Job
Render the records as a numbered list with blank lines omitted, beginning at the line that contains "The height and width of the screenshot is (395, 499)." and ending after the line that contains "[x=164, y=34]". Include both of those lines and nothing outside that span.

Item position entries
:::::
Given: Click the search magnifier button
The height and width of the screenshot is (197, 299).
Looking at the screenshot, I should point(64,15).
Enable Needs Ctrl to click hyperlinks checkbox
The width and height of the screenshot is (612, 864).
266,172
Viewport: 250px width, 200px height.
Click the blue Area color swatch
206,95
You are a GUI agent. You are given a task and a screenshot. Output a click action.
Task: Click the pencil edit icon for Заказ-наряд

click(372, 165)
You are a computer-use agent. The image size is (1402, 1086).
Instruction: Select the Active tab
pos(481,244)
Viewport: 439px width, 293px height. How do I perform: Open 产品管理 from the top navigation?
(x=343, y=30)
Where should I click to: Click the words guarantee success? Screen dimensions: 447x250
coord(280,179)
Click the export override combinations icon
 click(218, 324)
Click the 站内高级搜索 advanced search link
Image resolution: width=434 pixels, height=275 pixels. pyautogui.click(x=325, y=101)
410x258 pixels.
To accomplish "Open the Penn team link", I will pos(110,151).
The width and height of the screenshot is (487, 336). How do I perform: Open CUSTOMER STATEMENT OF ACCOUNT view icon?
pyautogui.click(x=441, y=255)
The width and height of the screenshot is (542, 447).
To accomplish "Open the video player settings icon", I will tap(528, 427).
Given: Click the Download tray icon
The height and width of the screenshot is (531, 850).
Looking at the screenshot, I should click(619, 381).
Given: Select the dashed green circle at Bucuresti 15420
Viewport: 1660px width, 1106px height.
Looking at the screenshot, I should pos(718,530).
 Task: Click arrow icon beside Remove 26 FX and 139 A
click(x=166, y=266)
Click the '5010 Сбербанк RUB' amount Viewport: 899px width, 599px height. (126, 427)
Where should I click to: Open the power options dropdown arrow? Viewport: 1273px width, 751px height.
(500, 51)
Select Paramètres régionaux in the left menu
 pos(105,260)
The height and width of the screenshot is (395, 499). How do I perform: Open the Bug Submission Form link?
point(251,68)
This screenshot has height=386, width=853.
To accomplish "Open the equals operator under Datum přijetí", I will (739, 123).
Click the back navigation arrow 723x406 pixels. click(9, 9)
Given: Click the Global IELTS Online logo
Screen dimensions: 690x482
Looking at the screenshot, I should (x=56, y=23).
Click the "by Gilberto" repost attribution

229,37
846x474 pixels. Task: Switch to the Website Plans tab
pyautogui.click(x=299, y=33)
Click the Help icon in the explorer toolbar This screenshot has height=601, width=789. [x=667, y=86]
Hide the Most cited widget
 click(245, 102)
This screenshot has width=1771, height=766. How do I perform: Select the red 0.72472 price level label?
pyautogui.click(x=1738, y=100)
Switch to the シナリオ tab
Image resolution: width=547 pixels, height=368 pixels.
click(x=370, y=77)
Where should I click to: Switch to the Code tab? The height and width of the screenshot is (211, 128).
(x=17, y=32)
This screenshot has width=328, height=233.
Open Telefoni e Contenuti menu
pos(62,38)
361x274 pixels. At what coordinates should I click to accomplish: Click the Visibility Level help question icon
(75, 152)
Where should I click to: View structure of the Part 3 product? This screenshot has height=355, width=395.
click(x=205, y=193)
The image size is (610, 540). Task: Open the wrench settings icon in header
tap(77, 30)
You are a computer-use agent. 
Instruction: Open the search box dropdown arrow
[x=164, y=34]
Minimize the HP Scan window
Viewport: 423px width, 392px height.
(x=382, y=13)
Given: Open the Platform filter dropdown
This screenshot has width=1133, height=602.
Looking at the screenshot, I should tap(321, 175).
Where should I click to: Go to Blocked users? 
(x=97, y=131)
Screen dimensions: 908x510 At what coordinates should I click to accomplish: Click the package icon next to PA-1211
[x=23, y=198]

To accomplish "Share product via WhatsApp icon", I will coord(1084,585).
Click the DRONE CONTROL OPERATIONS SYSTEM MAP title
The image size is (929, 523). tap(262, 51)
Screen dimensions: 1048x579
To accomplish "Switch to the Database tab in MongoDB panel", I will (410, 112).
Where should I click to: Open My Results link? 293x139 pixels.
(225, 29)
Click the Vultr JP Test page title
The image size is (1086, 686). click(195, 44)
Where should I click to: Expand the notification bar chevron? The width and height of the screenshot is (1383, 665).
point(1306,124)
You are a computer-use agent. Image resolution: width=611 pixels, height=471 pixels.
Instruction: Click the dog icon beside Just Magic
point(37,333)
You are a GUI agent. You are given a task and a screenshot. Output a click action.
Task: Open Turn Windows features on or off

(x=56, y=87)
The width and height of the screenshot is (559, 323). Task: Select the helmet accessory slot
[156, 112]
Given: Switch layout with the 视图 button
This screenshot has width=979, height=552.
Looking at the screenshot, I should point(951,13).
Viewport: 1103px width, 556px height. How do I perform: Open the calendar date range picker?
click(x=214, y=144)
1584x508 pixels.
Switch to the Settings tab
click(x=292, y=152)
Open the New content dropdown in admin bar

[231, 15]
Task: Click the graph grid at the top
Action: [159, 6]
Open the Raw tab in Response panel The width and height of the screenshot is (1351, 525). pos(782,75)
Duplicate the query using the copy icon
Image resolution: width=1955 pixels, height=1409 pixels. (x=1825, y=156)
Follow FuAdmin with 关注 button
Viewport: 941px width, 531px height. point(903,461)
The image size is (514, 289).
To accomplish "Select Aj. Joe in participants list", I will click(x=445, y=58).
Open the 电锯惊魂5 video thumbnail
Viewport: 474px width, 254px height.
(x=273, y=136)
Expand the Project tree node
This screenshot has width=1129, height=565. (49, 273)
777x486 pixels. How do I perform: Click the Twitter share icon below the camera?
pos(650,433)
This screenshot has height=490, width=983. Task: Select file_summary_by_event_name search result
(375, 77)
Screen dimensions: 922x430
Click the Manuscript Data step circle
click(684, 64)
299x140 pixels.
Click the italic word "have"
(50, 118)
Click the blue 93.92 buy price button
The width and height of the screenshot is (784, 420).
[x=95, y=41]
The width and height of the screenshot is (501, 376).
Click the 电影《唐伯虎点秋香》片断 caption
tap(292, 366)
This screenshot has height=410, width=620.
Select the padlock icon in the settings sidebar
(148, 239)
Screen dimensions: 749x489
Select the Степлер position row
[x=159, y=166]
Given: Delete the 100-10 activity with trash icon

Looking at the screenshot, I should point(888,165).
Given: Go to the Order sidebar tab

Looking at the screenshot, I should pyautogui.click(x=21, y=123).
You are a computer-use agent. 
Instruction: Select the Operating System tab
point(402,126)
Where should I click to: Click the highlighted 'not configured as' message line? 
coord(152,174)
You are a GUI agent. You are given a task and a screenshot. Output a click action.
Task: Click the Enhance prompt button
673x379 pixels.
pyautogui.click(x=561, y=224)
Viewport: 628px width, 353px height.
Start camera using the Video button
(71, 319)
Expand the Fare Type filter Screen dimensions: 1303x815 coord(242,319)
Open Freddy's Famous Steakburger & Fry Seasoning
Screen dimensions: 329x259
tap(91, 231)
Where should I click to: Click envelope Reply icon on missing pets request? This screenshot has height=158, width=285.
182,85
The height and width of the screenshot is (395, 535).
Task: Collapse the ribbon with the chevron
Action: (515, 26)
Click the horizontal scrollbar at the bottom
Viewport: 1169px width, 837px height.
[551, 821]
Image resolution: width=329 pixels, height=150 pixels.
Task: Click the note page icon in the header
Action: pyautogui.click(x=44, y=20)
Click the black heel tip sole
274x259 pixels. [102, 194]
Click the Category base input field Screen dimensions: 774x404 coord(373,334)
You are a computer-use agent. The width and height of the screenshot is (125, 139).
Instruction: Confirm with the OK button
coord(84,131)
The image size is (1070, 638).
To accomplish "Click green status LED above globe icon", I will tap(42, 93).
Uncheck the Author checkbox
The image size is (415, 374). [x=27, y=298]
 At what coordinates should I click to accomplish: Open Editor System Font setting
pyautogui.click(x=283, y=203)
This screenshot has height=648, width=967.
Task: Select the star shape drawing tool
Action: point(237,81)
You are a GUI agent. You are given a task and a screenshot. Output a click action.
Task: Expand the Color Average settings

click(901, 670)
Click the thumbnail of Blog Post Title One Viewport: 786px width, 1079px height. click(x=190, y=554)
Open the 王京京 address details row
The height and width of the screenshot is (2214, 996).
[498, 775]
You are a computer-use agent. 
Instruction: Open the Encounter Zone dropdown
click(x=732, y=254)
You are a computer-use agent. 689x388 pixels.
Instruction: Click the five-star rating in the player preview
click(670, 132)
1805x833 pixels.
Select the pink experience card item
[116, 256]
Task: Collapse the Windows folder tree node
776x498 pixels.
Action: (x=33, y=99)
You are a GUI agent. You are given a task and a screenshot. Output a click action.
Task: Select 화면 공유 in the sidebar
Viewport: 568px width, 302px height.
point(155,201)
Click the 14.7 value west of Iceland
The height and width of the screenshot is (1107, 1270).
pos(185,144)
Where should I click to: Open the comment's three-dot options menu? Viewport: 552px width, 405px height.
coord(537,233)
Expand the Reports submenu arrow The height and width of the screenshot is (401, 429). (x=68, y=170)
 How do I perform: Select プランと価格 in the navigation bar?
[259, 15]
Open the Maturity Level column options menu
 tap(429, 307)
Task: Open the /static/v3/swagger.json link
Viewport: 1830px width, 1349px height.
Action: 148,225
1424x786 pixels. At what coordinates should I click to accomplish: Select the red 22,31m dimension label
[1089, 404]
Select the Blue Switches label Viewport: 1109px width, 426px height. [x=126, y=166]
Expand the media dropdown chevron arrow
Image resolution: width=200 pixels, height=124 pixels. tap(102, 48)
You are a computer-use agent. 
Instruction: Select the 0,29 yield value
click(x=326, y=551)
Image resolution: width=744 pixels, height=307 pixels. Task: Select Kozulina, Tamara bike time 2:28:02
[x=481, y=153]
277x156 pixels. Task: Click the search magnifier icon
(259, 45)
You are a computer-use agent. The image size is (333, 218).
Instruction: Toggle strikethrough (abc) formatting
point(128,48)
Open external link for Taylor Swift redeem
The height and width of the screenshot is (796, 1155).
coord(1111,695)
:::::
Task output
1. The height and width of the screenshot is (395, 499). How do I perform: Open the Bug Submission Form link?
2. point(251,68)
3. This screenshot has height=386, width=853.
4. To accomplish "Open the equals operator under Datum přijetí", I will (739, 123).
5. Click the back navigation arrow 723x406 pixels. click(9, 9)
6. Given: Click the Global IELTS Online logo
7. Screen dimensions: 690x482
8. Looking at the screenshot, I should (x=56, y=23).
9. Click the "by Gilberto" repost attribution
10. 229,37
11. 846x474 pixels. Task: Switch to the Website Plans tab
12. pyautogui.click(x=299, y=33)
13. Click the Help icon in the explorer toolbar This screenshot has height=601, width=789. [x=667, y=86]
14. Hide the Most cited widget
15.  click(245, 102)
16. This screenshot has width=1771, height=766. How do I perform: Select the red 0.72472 price level label?
17. pyautogui.click(x=1738, y=100)
18. Switch to the シナリオ tab
19. Image resolution: width=547 pixels, height=368 pixels.
20. click(x=370, y=77)
21. Where should I click to: Switch to the Code tab? The height and width of the screenshot is (211, 128).
22. (x=17, y=32)
23. This screenshot has width=328, height=233.
24. Open Telefoni e Contenuti menu
25. pos(62,38)
26. 361x274 pixels. At what coordinates should I click to accomplish: Click the Visibility Level help question icon
27. (75, 152)
28. Where should I click to: View structure of the Part 3 product? This screenshot has height=355, width=395.
29. click(x=205, y=193)
30. The image size is (610, 540). Task: Open the wrench settings icon in header
31. tap(77, 30)
32. You are a computer-use agent. 
33. Instruction: Open the search box dropdown arrow
34. [x=164, y=34]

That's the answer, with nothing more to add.